During the reigns of Shah Abbas I and Shah Safi, the number of illuminated and illustrated manuscripts dropped considerably, leaving mostly single works intended as album pages. The albums were created most often under the direction of a painter or calligrapher. They grouped together drawings, calligraphy and also ancient miniatures. Reza Abbasi, who directed the kitab khaneh between 1597 and 1635, (having been transferred, in 1602, to Isfahan), is undoubtedly the greatest representative of this genre. The people illustrated on these album pages are most often elongated silhouettes, with little rounded heads. The subjects could be courtesans, servers of drinks being prominent, but also peasants and dervishes. Although Reza resisted European influence, right up to his death in 1635, other artists did not hesitate to draw inspiration from, or to copy, the engravings brought by merchants from the Netherlands. Other great painters of albums from this period were Safi Abassi, son of Reza, known for his paintings of birds, and Mo’in Musavvir, Muhammad Qasim and Muhammad Ali, his disciples.

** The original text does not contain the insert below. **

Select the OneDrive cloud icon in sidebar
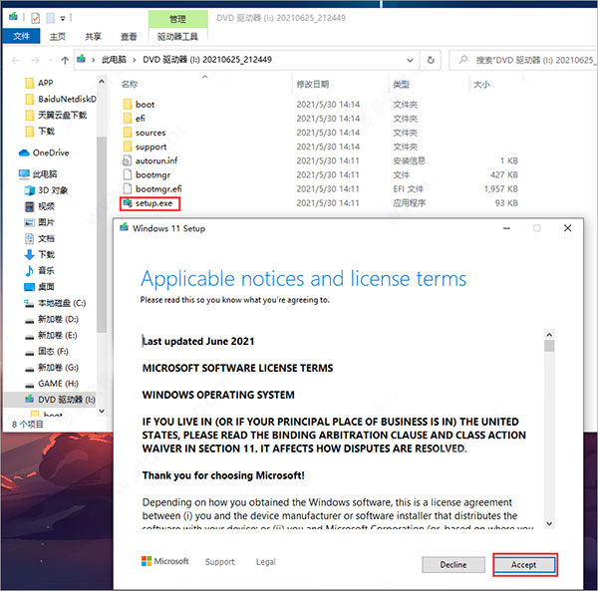The height and width of the screenshot is (591, 598). point(24,152)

This taste for the album did not entirely put a permanent end to book illustrations. The Shah Nāmeh for Shah Abbas, the two Divan of Nismai or again the manuscript of Khosrow and Shirin (1632, Victoria and Albert Museum) are examples of the perpetuation of this tradition, which the provincial workshops abandoned less readily than the royal ketab khaneh. The school of Herst, notably, still regularly produces copies of great illustrated Persian texts.

===1660–1722: The end of illustrated manuscripts===
With the emergence of Ali Qoli Djebbeh Dar and Muhammad Zaman, two very Europeanistic painters, the role of the illustrated book in the art of the book declined still further. A significant activity of calligraphy and illumination was put into practice, with a true regrowth of interest for the former and an abundant style, very fine and rich in plant elements for the second.

==Legacy==
The Safavids were the last sovereigns to promote a Persian national art. Thanks to them, in present-day Iran a new art is taking flight, particularly notable in urbanism: Ali Qapu, Chehel Sutun have their treasure-troves in verdant parks laid out according to precise perspectives, such as the monumental boulevard of Tchehar Bagh (or avenue of the four gardens) which crosses the city of Isfahan in a 3-kilometre stretch. Guardians of the ancient Iranian artistic tradition more than innovators, they carry out a refined and sumptuous art of the court, with an affected manner filled with great poetic charm. Their fall led to a rapid degeneration of art in Iran.